== Exercise goal ==
Copy out everything in the material below, from the line containing "Open the MSDE2000 folder" down through the end of the material, leaving out the pictures.

== Data section ==
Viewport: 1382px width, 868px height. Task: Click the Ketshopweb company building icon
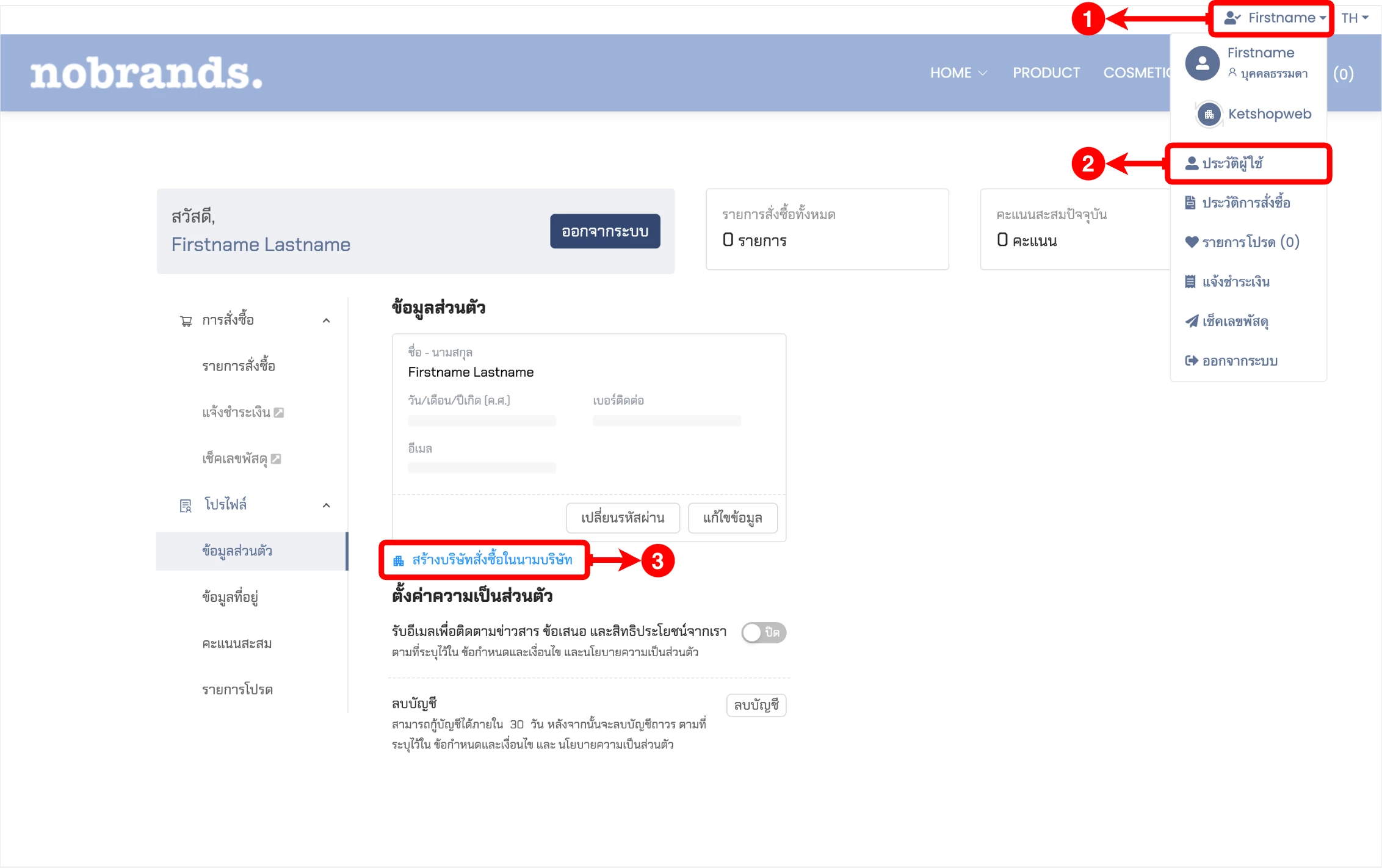click(x=1209, y=114)
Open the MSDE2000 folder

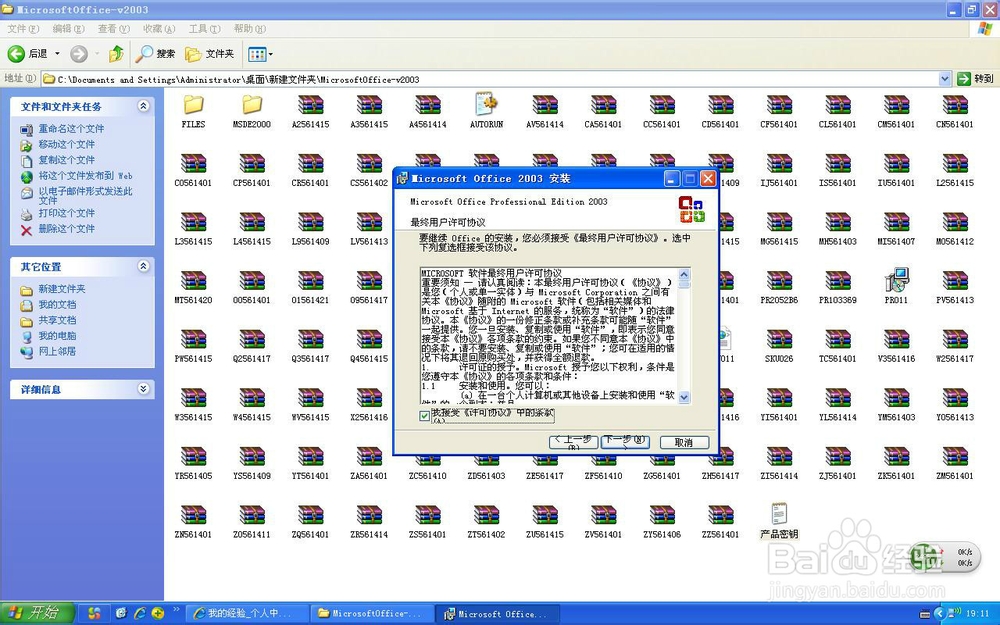(251, 105)

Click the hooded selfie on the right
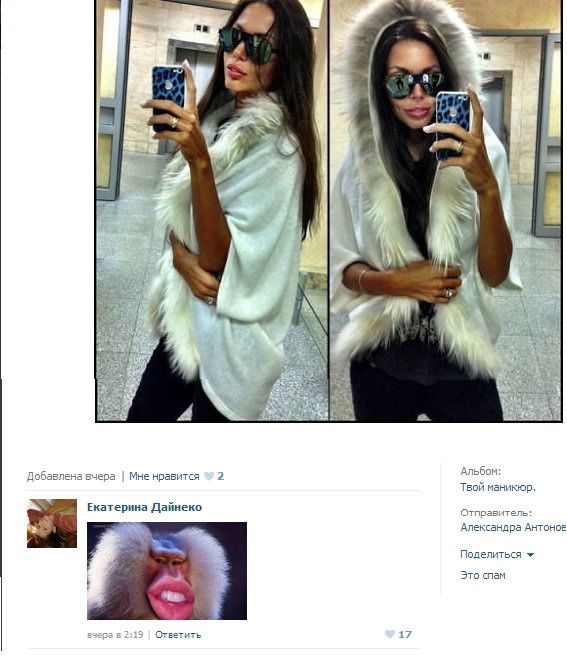(x=445, y=210)
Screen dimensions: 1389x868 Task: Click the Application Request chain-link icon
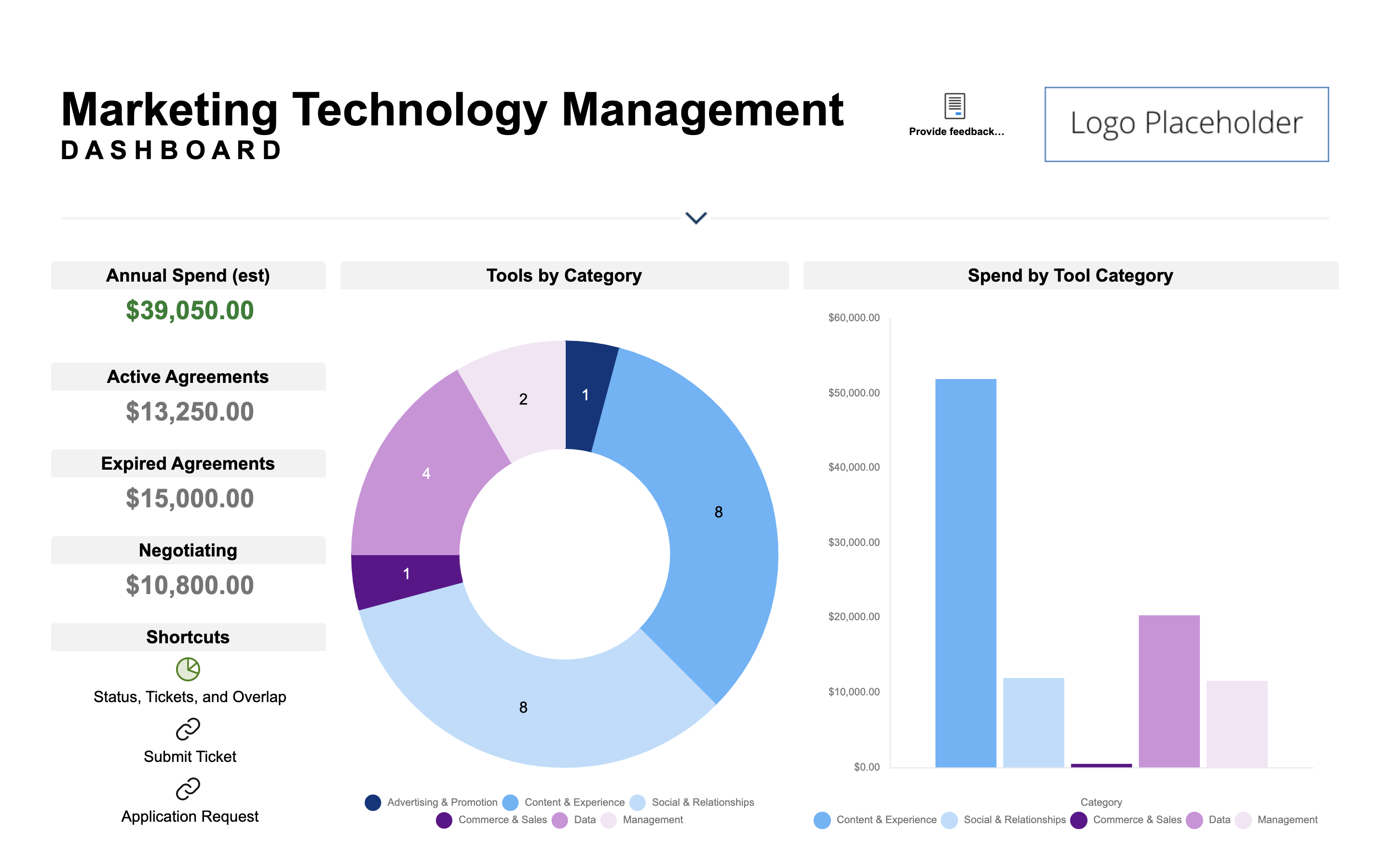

== Result of the exercise ==
Open the MSDE2000 folder

(251, 105)

Click the hooded selfie on the right
(x=445, y=210)
Screen dimensions: 1389x868 Task: Click the Application Request chain-link icon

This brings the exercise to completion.